AKEL Genel Sekreteri Andros Kipriyanu, gördüğüm, tanıdığım, kendileri ile özel röportaj yaptığım Rum siyaset adamları, sendikacıları, gazetecileri ve akademisyenleri arasında en sakin, en güler yüzlü ve en açık sözlüsüdür diyebilirim.

AKEL Genel Sekreteri Andros Kipriyanu, gördüğüm, tanıdığım, kendileri ile özel röportaj yaptığım Rum siyaset adamları, sendikacıları, gazetecileri ve akademisyenleri arasında en sakin, en güler yüzlü ve en açık sözlüsüdür diyebilirim.
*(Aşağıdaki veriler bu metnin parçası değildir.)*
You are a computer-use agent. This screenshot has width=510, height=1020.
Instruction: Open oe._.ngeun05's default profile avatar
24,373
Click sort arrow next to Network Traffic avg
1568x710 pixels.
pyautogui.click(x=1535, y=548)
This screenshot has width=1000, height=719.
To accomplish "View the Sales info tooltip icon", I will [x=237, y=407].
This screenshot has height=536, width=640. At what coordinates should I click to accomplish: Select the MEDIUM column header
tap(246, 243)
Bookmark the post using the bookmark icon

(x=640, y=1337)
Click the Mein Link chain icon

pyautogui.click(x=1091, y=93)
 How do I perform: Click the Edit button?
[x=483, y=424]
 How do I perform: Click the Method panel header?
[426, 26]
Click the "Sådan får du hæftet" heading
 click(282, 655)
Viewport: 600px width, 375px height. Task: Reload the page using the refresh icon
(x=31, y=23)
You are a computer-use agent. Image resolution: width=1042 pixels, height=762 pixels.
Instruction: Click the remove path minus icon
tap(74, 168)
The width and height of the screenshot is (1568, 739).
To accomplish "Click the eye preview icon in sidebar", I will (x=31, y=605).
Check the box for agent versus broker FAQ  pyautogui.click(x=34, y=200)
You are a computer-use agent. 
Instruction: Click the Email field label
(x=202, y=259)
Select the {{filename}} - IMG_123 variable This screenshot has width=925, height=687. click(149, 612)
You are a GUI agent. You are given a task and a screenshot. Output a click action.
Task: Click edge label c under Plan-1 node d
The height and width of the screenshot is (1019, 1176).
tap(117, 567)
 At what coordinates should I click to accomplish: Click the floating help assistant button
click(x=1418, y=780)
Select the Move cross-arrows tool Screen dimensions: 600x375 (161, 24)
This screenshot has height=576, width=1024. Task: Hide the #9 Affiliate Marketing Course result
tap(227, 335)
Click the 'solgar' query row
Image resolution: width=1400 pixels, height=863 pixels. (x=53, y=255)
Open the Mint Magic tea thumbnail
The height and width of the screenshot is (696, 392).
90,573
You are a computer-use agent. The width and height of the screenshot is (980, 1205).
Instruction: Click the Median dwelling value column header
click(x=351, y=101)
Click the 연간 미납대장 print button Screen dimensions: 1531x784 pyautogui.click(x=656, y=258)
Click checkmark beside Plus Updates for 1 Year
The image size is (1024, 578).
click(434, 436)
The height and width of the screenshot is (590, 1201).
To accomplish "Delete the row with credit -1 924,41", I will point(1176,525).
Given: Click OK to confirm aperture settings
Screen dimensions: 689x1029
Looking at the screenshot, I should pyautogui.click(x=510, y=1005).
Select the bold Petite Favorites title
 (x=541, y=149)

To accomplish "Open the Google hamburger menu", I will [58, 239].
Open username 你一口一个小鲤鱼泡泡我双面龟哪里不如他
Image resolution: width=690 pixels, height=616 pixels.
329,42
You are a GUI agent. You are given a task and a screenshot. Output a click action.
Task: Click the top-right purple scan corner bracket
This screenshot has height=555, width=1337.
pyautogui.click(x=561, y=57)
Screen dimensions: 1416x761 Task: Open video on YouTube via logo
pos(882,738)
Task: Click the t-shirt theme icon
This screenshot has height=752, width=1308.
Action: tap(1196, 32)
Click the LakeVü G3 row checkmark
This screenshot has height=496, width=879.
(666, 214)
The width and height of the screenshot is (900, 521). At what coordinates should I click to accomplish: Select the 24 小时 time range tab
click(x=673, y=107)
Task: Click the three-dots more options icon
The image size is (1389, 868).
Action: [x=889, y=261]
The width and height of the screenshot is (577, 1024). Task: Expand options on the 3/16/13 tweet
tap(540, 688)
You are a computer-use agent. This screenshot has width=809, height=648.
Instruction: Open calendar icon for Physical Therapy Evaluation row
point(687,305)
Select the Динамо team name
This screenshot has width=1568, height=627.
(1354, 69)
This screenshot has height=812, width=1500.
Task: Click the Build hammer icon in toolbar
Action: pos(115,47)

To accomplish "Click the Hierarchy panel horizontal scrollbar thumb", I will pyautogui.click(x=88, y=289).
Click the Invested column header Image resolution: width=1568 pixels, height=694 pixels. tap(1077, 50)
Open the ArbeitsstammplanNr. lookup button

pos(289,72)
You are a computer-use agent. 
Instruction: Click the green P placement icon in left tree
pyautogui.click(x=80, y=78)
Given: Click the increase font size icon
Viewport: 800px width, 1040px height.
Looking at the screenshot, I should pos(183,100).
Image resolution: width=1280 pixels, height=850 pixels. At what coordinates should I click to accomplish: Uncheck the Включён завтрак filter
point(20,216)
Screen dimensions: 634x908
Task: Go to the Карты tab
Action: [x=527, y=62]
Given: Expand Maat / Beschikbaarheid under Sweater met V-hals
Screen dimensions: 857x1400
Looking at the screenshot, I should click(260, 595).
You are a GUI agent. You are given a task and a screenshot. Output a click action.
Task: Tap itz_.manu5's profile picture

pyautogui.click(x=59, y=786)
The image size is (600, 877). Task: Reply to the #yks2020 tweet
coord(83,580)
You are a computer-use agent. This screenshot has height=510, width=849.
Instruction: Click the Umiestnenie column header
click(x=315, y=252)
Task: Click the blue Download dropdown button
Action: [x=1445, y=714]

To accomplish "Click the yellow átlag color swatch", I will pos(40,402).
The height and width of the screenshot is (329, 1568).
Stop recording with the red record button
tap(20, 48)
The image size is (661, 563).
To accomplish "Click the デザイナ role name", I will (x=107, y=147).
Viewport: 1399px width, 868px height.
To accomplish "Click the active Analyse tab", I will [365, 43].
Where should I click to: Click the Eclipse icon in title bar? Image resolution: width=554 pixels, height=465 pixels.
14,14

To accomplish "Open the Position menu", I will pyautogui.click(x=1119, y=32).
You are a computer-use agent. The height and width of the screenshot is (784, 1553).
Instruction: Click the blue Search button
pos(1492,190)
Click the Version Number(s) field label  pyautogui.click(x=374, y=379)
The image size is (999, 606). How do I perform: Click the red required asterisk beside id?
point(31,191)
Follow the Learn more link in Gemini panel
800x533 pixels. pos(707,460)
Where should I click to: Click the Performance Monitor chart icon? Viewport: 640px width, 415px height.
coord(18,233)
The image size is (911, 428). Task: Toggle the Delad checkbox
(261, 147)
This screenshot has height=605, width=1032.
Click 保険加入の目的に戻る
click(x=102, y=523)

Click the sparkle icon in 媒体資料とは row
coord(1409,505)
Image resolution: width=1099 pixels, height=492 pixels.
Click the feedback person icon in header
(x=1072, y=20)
AKEL Merkezinde yer alan Cuma günkü sohbetimizde gelmiş geçmiş politikacıların değinmediği, kabul etmediği bazı hataları açıkça kabul ederek, “Kıbrıs Türklerine geçmişte haksızlıklar yapılmış, ikinci sınıf vatandaş muamelesine tabi tutulmuş, azınlık olarak görülmüş. Bizim AKEL partimiz Kıbrıslı Türklere asla azınlık olarak bakmamış, azınlık muamelesi yapmamıştır, eşit olarak kabul ederek muamele yürütmüş ve de yürütecektir. Çünkü AKEL felsefesinde Kıbrıslı Türklere azınlık muamelesi yoktur. AKEL in ve PEO sendikasının şu anda da, geçmişte de yüzlerce, binlerce Kıbrıslı Türk üyesi vardı ve vardır” şeklinde vurguladı.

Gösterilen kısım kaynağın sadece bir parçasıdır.